It’s on the events side that Semafor has overdelivered. Pulling off 40 events in 2023 is impressive. And many of them have been sponsored, with big names. For example, today they are hosting The Global State of Wellbeing at Gallup’s offices. Blue Zones, Meta, and Wellbeing for Planet Earth are sponsoring. And the best part about this event is that it’s from 8:30-11:30am, so the food & beverage budget is likely very small.

Back in May, The New York Times wrote:

Semafor has booked more than $10 million in revenue in 2023, split between advertising and events, which have been a larger-than-expected contributor to the company’s business, Justin Smith said.

The question then is where is the company going to finish the year. And honestly, it’d be pure speculation. Could it be $20 million?

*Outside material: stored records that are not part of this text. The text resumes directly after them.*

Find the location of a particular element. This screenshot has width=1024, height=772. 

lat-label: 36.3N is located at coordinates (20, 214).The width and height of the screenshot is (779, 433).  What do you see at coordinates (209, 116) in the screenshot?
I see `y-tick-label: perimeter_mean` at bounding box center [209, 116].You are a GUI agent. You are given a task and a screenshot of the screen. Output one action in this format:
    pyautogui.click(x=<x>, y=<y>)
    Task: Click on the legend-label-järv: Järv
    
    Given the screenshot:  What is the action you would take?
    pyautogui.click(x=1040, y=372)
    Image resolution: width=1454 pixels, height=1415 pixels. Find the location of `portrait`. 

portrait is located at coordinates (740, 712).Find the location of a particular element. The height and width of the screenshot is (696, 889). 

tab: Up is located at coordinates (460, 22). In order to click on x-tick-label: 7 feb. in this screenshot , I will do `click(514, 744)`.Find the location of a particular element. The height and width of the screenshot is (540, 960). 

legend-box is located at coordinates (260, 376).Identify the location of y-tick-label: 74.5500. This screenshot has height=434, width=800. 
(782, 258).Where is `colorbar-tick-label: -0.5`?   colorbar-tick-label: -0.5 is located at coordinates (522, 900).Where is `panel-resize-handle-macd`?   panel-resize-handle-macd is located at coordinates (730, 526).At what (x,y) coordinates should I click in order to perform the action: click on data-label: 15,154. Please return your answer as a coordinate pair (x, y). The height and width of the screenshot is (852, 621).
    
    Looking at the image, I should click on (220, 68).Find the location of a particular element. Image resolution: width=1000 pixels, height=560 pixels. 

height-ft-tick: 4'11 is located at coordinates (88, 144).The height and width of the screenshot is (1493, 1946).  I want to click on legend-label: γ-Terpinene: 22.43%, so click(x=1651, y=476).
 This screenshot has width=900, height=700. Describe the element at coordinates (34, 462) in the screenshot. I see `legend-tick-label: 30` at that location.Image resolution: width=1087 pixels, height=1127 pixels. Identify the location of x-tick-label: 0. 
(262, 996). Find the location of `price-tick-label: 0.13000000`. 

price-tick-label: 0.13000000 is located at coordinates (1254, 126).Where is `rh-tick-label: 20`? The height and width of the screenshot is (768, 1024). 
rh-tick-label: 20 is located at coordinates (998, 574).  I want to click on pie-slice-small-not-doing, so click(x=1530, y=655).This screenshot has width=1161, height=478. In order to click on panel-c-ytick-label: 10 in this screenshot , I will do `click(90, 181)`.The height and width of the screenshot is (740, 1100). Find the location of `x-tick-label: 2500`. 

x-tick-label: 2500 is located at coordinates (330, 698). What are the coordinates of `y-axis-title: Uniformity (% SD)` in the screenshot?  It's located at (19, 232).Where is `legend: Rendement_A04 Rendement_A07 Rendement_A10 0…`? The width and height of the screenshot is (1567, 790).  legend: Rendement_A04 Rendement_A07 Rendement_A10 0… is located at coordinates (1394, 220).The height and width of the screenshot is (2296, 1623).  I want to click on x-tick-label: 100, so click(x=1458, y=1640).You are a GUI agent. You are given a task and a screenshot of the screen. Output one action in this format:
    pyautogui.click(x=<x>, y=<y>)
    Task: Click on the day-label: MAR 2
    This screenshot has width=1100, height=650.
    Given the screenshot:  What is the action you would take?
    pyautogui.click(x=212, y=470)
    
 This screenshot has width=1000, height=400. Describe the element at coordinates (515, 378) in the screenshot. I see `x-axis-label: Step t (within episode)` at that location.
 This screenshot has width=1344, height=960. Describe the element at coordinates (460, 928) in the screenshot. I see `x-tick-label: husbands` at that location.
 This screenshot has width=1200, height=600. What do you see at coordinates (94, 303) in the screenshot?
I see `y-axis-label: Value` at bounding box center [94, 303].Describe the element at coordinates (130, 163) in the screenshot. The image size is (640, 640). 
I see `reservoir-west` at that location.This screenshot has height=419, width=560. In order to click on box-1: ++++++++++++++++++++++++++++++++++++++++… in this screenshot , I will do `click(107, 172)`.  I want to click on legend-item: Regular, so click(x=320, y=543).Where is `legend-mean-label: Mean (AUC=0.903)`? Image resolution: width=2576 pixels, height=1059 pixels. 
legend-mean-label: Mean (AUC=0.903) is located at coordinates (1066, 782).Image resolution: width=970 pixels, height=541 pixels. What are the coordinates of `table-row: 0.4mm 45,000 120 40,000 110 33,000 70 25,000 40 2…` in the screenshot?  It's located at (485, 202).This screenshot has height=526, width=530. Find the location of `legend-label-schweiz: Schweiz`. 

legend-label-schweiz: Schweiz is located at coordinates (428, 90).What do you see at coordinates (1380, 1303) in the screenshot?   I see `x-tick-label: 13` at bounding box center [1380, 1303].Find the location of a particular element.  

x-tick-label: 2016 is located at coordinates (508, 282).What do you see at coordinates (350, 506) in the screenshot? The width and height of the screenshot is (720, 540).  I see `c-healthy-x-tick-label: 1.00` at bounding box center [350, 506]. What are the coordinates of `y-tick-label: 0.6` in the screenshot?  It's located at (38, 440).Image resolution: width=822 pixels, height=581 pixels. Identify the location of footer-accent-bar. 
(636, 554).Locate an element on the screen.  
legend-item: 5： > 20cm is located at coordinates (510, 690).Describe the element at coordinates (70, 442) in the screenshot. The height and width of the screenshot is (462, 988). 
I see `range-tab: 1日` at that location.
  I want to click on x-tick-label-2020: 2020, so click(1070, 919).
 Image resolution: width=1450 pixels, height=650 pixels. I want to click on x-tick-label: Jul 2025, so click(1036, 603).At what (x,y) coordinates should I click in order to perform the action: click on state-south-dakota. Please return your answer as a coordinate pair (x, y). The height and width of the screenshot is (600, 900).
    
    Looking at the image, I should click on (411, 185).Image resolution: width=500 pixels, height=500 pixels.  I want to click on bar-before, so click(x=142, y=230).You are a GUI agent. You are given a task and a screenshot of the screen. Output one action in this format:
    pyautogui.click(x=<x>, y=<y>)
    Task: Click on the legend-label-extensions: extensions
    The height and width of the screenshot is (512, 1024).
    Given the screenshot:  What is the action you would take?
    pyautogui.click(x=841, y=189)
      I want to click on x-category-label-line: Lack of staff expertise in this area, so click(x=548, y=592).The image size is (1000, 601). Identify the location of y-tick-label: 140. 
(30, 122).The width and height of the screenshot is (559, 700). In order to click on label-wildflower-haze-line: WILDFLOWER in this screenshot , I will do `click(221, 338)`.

I’d be surprised, if only because half of it has to come from newsletters and the site and those numbers aren’t large enough to support $10 million. On the other hand, I could be wrong and maybe Semafor is charging CPMs in the hundreds of dollars.

The last question is profitability, the ultimate barometer of a media company’s ability to survive. If the company has 65 employees and we assume an all in cost of ~$175k per person, we’re looking at $11.3m in payroll costs (salary, bonus, benefits, payroll taxes, etc.). Why $175k? According to its about page, approximately a third of the company is considered leadership across the two Smiths and various senior editors and business heads. The number could be even bigger than that. If we assume another $5-10 million in other costs—T&E, hosting, ESP, accounting, legal, freelance, COGS for the events, etc.—then we’re probably looking at a business that costs close to $20 million a year to run.

But again, it’s purely speculation. Perhaps Semafor hits $20 million in revenue this year and perhaps its total costs are not as high as I projected. The downside of this job is that I have to make educated guesses with the information available to me.

Here is one thing I can say. Semafor is figuring it out. It is not chasing that ridiculous 200 million number anymore. With those open rates, it’s obvious the audience it does have is highly engaged. It is monetizing its ecosystem as efficiently as it can. It’s showing up. And honestly, that’s all you can ask for a media company.

Do I think it’s going to survive? I have no idea. A strong first year doesn’t automatically mean the second year will be equally as strong. But if you asked me if I was more bullish on Semafor today compared to early 2022, I’d tell you I most certainly am. It’s going to be a long road, but they’re executing. That makes me more confident than I’ve been.